52À bien des titres, le cas de Dameka est exceptionnel, puisque la superficie moyenne des terres cultivées en share-cropping n’est que de 1,6 yok. Pour réduites que soient les superficies cultivées en kotta, elles contribuent toutefois à agrandir les superficies cultivées qui des 0,45 ha de l’exploitation strictement dite passent alors à 0,82 ha. De telles superficies ne sont certes pas mises en culture par l’ensemble des paysans, mais d’après les enquêtes, les trois quarts des paysans ont été ou sont toujours impliqués dans diverses formes de métayage.
53Le share-cropping est donc un recours largement répandu dans les communautés rurales du Wolaita et permet une augmentation substantielle des superficies cultivées. Il constitue la meilleure alternative à la pénurie foncière, nettement plus accessible que les contrats, malgré la grande instabilité des tenures qu’il impose.

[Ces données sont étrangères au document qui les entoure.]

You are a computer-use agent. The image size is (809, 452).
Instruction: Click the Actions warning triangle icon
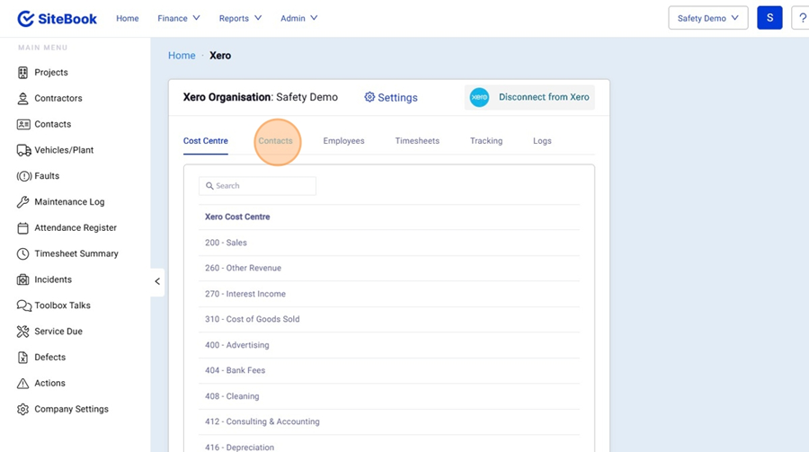pos(23,383)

54Les réponses à la crise foncière se présentent comme des retours à des pratiques depuis longtemps en usage dans le Wolaita mais interdites depuis le Derg. À l’exception du métayage, toutes ces pratiques réintroduisent la possibilité d’une perte ou d’une spoliation irréversible de la terre qui fait réapparaître des paysans sans terre. D’après l’enquête de Dessalegn Rahmato (1992 : 19), entre 12 et 15 % de la population masculine adulte étaient dépourvus de terre à la fin du Derg, et l’auteur soulignait l’importance de ce phénomène : « Landlessness will be a growing problem, and there is reason to believe that it has become a serious problem in the last decade or so. ». Nous pensons également, à l’instar de Dessalegn Rahmato, que la pénurie foncière s’est aggravée pendant le Derg mais surtout qu’elle se trouve aujourd’hui au cœur de la pauvreté rurale du Wolaita.